* [WHAT TO WORK ON]
- 1) Translate this sentence from the Python files tutorial into Spanish: "Dealing with files is luckily straightforward in Python."
- 2) Resume the Python files tutorial after its last sentence and carry it on in the same style.

# ** Files **


In [None]:
# run this cell to show a video, use slider to resize it, type Esc-o to hide it
from IPython.display import Video, clear_output; from ipywidgets import interactive, IntSlider
def _play(resize): display(Video(filename="media/ECS780P_Files_topicSummary.mp4",data="",width=resize))
interactive(_play, resize=IntSlider(min=150, max=900, step=50, value=600, continuous_update=False, readout=False))

# Reading and writing files

Entering input via the keyboard and reading the output from a console obviously isn't a very convenient way of dealing with large amounts of data. Most of the time, we will want to operate on files (e.g. PDB and FASTA files in the context of bioinformatics) that we download from some online database **(*)** and store the results of our computation on the disk for further processing. Dealing with files is luckily straightforward in Python.

**(*)** We might also be using data in CSV files, in a general context. 

**Note** that since the files we will work with sit in the same directory as the notebook, you may need to log in to the server in order to edit them.


# Text *versus* Binary files

There are essentially two types of data files: *text* and *binary*.

* [DATASET EXCERPT]
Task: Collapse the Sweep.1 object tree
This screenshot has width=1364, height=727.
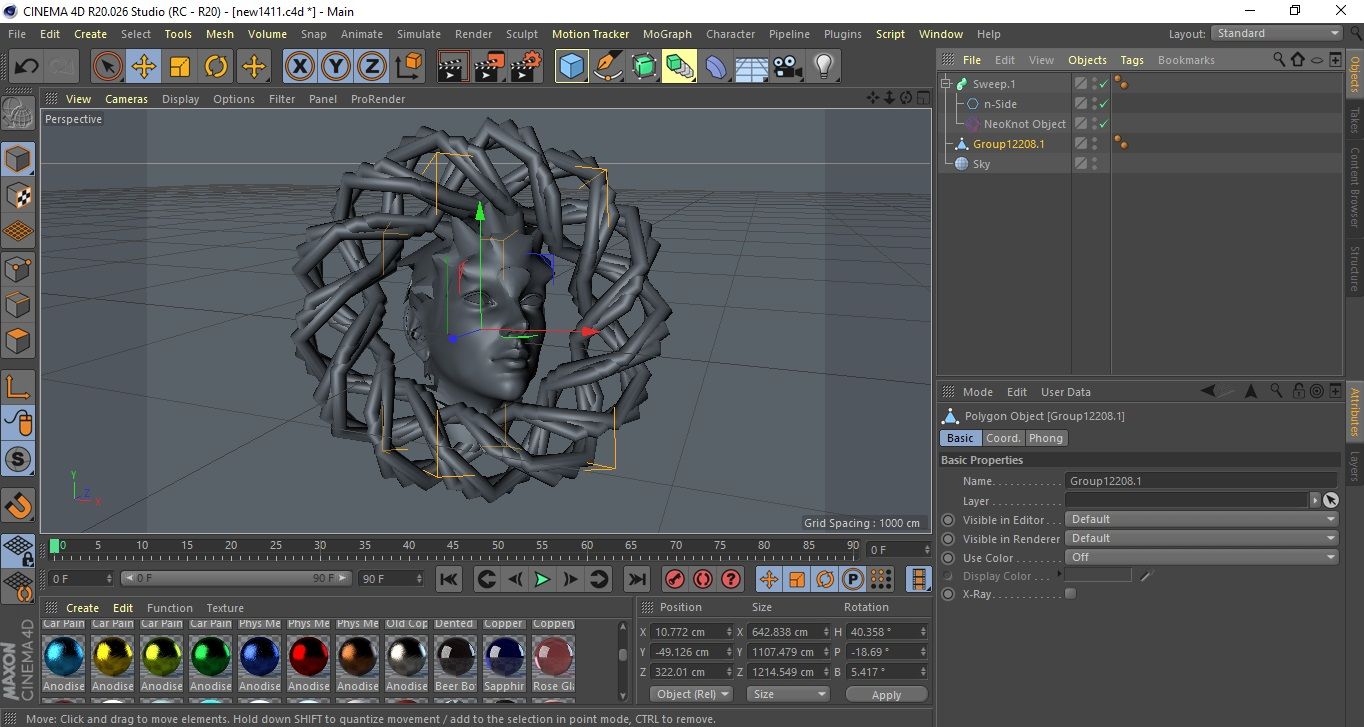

* [ANSWERS PROVIDED]
- 1) Por suerte, trabajar con archivos en Python es sencillo.

- 2)
**Text files** can be opened and modified with a plain text editor such as *gedit*, *emacs* or *notepad*. They are not necessarily written in plan English: a Python program, an HTML page, a CSV file or a PDB file are all text files. Text files are generally somewhat human-readable and are portable across different operating systems and editors, (usually) with very minor changes. The disadvantage is that they take up a lot of space on the disk.

**Binary files** contain data in the internal machine representation of the data. They are less portable and are generally used either to talk directly to the machine, or to store large amounts of data efficiently, or to protect intellectual property.
Python bytecode (.pyc) files, compressed (.zip) files and Microsoft Word (.doc) files are all examples of binary files. An attempt at opening them in a text editor will only show 'gibberish' on the screen.

Happily most of the file types used in bioinformatics (and in computing in general) are text files with open format specifications, so we will not worry about binary files here. It is important however to remember, in your future professional life, that sometimes what you really need is not a bigger disk, but only a more compact data representation.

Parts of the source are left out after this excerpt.